An autopsy performed privately found that Romero died of “sepsis complication with meningitis.” An internal review conducted by ICE found the detention facility was compliant with its medical standards. The whistleblower, however, called the care rendered to Romero “grossly negligent” and alleged “that the mortality review committee was erroneous in concluding that the care rendered [Romero] was appropriate.”

One of Romero’s siblings told BuzzFeed News, “We believe he should be here with us. He was our little brother—he was everything to us. He was treated like an animal.” Romero’s family thanked the whistleblower for coming forward.

The fact that ICE has maintained that it provides proper care to immigrants in its custody, and that it has not chosen to voluntarily make the whistleblower’s allegations public, indicates that the abysmal medical and mental health care provided to immigrants in US custody is by design and of a piece with the Trump administration’s fascistic immigration policy.

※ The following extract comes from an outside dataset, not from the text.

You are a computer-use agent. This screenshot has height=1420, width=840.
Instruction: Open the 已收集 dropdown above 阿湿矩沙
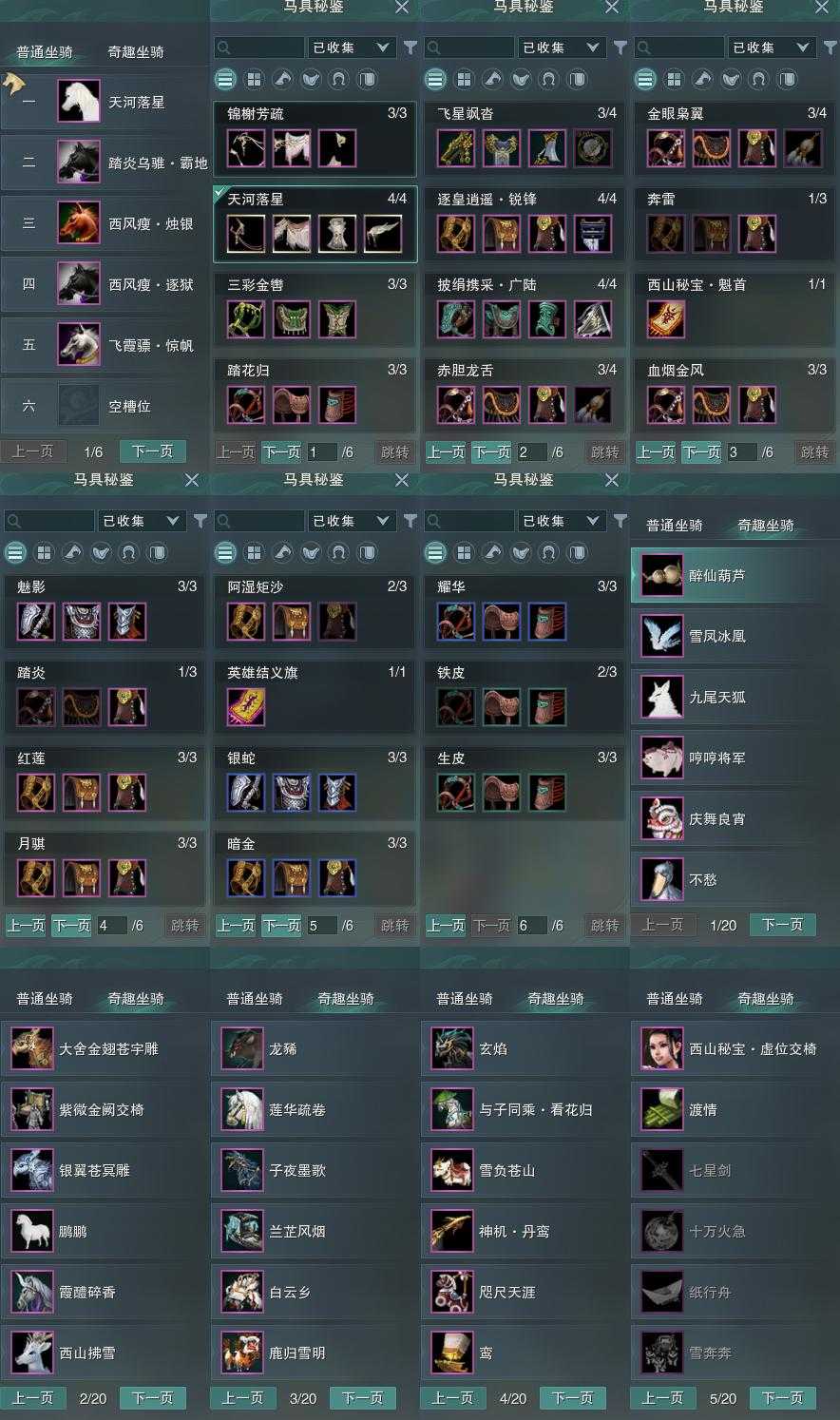point(351,521)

The Democrats, going forward this week with articles of impeachment against Donald Trump based solely on foreign policy differences, have not made the White House’s vindictive immigration policies or other anti-working-class measures the target of their proceedings. By choosing to focus solely on their anti-Russia campaign, the Democrats have exposed their complicity in the Trump administration’s murderous assault on immigrants.